Moreover, while “basic principles of contract law” do not support the Court’s conclusion, basic principles of suretyship decidedly point to an opposite conclusion, namely, that a surety is liable only for a debt that is already owing.
For the foregoing reasons, I respectfully dissent.
O’HERN, J., joins in this opinion.
PORITZ, C.J., and POLLOCK, J., did not participate.
For affirmance and remandment■ — Justices GARIBALDI, STEIN, COLEMAN, SHEBELL and LONG — 5.
Opposed — Justices HANDLER and O’HERN — 2.

 For example, each Keswick partner promised to repay Credit Lyonnais for a loan of $150,000 at 14% interest per annum in four installment payments: $37,500 for the first three years and the remainder by the fourth anniversary of the loan.

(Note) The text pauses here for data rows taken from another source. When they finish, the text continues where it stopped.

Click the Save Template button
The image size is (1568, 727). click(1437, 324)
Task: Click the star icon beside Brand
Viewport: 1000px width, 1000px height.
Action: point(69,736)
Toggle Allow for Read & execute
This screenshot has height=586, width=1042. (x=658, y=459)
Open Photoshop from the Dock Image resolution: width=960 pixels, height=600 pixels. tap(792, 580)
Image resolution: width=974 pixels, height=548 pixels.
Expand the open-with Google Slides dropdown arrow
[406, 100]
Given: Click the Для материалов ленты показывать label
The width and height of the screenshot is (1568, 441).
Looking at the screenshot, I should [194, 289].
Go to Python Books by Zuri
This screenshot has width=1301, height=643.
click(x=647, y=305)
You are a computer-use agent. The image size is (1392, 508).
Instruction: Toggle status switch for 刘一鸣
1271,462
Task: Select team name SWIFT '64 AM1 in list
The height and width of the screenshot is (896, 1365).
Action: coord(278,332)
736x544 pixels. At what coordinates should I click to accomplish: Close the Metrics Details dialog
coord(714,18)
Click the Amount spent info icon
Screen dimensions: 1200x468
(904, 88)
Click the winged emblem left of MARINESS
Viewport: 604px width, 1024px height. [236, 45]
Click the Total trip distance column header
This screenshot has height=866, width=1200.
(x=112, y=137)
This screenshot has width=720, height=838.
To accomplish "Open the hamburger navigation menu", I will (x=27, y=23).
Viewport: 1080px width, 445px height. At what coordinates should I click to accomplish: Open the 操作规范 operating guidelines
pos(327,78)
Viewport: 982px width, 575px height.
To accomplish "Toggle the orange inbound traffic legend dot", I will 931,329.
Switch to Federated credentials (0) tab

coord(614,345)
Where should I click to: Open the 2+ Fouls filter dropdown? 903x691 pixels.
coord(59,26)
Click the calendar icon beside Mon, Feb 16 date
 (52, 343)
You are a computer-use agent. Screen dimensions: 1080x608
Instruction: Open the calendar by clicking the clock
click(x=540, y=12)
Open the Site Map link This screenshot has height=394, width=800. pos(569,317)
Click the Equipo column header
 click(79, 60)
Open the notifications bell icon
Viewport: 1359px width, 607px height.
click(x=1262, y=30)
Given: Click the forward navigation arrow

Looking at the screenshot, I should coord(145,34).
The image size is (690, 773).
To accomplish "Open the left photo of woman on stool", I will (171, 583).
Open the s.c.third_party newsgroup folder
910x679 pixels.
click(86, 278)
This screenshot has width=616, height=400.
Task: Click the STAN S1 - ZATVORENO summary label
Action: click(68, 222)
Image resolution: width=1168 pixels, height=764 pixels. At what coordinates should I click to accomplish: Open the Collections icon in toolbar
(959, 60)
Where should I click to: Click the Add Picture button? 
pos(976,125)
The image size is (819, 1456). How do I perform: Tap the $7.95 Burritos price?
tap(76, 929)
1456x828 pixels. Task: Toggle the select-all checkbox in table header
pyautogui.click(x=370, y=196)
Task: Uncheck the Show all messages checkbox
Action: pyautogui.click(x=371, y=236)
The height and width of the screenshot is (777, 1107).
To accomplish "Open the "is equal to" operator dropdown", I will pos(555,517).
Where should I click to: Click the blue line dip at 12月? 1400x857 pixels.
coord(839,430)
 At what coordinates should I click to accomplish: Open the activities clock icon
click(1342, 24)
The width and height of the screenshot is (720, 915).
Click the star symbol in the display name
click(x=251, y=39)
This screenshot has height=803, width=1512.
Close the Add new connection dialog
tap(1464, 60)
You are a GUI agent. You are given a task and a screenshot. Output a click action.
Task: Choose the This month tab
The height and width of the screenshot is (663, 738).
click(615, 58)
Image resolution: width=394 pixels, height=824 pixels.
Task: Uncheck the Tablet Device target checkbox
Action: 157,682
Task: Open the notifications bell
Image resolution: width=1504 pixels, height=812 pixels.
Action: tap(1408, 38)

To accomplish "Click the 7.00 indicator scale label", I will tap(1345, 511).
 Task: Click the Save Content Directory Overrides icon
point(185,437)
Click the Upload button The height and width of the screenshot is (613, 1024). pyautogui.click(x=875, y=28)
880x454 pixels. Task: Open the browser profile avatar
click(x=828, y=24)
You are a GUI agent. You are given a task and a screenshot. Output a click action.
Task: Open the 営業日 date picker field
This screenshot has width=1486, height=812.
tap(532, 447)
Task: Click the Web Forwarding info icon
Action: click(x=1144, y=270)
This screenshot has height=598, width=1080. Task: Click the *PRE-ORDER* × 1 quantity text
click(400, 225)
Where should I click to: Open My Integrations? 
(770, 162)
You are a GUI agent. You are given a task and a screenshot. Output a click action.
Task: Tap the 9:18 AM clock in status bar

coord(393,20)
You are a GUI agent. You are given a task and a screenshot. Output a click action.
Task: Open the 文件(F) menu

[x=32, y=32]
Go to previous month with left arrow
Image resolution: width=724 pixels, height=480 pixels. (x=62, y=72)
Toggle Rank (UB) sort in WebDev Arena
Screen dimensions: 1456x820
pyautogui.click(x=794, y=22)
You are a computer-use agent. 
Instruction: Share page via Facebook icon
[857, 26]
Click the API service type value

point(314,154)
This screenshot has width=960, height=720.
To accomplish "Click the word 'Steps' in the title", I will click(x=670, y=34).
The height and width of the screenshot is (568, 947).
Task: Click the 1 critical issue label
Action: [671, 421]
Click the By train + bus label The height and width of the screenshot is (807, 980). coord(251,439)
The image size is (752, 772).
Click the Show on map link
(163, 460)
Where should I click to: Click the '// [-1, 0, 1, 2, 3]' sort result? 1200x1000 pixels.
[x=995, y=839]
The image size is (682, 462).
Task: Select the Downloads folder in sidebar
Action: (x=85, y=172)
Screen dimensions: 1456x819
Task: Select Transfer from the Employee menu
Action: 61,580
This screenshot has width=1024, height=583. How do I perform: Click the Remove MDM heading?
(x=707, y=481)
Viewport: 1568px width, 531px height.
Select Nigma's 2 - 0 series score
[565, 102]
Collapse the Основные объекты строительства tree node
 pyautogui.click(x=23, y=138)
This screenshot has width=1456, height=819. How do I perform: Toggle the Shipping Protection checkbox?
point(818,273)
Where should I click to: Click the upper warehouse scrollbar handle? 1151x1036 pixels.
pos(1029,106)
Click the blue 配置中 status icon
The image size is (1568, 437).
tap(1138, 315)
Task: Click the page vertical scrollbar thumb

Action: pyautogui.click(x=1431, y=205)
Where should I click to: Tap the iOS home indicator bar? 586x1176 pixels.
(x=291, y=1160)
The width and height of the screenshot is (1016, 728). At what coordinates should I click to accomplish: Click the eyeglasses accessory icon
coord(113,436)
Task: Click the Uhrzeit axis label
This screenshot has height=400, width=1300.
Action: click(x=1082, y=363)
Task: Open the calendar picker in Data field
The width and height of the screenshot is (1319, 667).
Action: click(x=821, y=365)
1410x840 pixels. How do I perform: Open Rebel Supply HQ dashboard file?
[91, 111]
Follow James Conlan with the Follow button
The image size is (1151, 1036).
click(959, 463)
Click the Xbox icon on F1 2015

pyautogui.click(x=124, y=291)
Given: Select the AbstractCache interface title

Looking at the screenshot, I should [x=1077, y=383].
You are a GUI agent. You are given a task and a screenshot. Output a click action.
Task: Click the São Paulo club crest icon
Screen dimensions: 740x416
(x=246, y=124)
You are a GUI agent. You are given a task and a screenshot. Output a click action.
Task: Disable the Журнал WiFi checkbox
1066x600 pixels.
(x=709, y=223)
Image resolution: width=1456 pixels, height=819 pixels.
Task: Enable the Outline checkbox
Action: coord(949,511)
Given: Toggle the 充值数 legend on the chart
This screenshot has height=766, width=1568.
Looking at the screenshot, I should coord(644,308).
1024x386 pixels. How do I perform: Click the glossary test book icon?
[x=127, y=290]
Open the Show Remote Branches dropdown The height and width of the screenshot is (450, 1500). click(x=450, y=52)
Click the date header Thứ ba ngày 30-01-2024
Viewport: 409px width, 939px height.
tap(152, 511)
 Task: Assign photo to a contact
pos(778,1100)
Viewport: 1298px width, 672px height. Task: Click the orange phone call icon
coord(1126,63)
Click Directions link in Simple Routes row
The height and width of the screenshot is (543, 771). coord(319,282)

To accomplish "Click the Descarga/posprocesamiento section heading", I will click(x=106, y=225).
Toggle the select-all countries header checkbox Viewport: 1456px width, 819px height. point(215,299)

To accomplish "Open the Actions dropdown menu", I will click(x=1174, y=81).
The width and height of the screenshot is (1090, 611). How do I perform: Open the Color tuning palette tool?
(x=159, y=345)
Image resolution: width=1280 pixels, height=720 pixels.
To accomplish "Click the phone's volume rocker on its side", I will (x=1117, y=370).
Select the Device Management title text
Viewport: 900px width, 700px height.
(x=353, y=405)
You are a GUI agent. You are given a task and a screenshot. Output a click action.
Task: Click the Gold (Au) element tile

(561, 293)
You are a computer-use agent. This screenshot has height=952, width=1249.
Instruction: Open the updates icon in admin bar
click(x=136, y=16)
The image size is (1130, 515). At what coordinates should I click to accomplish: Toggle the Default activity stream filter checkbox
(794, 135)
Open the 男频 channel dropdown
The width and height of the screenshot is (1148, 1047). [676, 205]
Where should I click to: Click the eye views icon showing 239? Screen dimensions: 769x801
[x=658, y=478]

Integrity's surety bond for the Keswick promissory note was $2,418,-800.04, or $201,566.67 for each of twelve investors. Integrity thereby promised to cover not only the amount that the investors owed at the time they made the bond ($150,000) but additional interest that could accrue over time.

 The surety bonds provided coverage for up to $201,566.67. Interpreting the investor's promissory note as accruing interest from August 31, 1984, suggests that the maximum amount owed was $218,801.12. Interpreting the promissory note as accruing interest from the date that it was signed (August 8, 1984), suggests that the maximum amount owed was $234,765.22.